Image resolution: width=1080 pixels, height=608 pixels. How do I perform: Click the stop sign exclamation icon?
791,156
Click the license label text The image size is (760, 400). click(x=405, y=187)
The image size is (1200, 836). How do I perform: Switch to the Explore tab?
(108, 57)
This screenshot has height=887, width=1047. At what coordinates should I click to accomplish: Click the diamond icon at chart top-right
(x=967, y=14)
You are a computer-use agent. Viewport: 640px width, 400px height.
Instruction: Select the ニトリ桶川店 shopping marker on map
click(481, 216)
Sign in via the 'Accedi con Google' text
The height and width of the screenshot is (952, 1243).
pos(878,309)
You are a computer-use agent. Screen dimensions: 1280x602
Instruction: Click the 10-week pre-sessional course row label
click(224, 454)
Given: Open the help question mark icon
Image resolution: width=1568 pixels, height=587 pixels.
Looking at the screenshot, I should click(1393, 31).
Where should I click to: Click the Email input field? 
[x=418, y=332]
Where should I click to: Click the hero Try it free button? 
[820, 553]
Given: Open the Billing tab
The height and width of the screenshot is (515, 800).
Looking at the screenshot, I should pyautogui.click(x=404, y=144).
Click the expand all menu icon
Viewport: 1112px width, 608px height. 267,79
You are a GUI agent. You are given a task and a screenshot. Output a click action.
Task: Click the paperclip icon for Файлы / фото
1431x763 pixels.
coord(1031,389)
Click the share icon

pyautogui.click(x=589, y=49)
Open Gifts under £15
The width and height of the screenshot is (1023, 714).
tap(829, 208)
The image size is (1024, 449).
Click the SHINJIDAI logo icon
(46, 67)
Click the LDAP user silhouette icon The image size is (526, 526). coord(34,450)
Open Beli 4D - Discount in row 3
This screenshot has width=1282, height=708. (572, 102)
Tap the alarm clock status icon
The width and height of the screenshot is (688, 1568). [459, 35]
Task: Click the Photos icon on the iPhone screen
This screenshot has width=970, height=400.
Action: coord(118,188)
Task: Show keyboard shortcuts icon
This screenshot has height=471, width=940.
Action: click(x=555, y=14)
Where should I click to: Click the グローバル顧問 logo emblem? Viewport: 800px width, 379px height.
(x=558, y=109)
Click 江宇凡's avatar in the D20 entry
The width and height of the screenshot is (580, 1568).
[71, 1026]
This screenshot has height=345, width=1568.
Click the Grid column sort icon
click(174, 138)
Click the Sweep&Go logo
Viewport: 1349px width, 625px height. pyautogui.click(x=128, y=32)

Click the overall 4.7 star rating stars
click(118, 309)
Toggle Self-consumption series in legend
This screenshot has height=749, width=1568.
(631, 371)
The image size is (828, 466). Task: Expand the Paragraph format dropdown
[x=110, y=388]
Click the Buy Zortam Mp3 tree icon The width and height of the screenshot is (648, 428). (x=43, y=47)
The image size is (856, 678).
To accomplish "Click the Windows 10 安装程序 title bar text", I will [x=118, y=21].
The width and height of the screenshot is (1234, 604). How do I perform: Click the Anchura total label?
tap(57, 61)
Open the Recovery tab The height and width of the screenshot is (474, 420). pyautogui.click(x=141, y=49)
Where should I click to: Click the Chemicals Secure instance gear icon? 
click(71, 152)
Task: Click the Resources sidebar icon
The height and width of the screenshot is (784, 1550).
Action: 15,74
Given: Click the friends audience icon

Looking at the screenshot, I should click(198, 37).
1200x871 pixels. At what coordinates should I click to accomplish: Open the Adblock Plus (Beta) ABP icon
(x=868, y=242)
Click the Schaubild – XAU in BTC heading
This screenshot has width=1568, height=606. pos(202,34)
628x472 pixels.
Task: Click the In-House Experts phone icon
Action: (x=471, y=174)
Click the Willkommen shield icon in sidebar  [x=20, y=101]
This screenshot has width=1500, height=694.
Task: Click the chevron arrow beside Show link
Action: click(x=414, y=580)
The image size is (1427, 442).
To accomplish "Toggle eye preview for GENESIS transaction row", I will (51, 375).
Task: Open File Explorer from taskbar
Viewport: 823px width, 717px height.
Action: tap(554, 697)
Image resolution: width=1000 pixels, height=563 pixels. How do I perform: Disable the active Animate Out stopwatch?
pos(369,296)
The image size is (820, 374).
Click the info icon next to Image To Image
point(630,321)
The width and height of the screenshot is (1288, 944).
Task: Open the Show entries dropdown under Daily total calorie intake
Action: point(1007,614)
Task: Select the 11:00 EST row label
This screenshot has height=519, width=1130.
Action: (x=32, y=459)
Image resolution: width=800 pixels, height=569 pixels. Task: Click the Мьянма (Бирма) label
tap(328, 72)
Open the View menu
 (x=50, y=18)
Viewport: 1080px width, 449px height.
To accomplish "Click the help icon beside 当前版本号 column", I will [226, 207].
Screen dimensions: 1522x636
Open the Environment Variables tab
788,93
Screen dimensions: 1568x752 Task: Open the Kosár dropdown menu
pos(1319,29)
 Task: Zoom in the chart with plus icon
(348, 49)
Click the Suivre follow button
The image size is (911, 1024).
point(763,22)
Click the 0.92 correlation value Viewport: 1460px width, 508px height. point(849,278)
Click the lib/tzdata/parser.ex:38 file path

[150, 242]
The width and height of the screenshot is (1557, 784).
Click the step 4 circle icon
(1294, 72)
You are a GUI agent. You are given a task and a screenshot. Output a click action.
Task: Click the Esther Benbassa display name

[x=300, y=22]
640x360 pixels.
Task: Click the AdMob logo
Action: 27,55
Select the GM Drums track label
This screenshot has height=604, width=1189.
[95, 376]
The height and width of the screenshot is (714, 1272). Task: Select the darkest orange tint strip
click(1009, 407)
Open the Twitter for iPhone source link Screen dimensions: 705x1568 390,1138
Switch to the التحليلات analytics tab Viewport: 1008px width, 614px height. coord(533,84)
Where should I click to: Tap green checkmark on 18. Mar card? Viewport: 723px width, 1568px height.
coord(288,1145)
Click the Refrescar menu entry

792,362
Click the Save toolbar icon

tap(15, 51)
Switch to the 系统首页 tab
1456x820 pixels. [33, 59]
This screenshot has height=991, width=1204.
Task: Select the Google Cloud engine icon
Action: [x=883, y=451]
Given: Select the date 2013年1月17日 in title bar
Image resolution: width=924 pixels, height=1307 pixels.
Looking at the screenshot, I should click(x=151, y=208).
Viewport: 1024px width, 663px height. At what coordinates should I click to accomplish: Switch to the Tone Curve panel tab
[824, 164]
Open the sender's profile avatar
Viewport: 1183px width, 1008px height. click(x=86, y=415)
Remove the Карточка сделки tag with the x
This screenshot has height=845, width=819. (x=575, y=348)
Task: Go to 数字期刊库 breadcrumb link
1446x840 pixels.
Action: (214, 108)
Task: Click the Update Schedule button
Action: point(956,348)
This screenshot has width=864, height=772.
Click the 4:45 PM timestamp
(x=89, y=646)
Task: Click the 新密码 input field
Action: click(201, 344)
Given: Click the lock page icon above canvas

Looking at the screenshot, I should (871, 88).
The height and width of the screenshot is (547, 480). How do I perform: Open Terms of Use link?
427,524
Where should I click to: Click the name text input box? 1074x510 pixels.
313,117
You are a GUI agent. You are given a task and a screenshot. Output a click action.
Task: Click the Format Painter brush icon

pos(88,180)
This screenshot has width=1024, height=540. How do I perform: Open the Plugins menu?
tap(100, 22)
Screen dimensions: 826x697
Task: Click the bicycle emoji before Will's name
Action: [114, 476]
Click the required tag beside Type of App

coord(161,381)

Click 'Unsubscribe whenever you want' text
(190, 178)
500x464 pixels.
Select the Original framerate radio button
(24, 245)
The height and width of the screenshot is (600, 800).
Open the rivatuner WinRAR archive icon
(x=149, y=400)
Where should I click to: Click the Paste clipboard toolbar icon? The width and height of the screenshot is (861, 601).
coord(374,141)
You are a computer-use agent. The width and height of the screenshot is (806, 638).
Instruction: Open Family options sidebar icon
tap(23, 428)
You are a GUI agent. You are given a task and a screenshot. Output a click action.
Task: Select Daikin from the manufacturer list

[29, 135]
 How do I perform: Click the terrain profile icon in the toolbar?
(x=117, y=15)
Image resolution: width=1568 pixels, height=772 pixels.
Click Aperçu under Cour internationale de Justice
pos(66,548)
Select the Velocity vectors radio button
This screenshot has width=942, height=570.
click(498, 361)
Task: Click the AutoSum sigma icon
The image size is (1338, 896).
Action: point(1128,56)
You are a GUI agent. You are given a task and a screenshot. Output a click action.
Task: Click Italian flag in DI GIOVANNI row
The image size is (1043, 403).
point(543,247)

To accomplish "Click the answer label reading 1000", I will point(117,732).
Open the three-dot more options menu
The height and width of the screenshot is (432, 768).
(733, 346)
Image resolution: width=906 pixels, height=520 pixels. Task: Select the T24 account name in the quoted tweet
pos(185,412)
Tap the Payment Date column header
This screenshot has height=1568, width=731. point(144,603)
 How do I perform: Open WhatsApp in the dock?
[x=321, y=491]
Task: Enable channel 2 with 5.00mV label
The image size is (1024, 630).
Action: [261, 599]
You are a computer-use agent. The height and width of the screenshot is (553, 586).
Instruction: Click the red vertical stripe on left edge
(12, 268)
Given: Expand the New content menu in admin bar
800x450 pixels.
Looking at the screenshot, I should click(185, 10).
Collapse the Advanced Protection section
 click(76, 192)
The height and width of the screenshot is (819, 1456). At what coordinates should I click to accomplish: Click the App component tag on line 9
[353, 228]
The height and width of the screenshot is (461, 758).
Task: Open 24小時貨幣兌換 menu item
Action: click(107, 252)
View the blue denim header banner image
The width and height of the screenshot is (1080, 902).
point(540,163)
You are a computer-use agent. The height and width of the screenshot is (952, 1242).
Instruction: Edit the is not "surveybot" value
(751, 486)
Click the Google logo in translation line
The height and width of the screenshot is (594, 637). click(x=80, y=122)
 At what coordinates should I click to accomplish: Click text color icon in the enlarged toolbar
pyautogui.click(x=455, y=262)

****

■ REQUIREMENT
Count the lines in the records that include the word "computer". Report the total alone.

■ THE COMPLETED TASK
5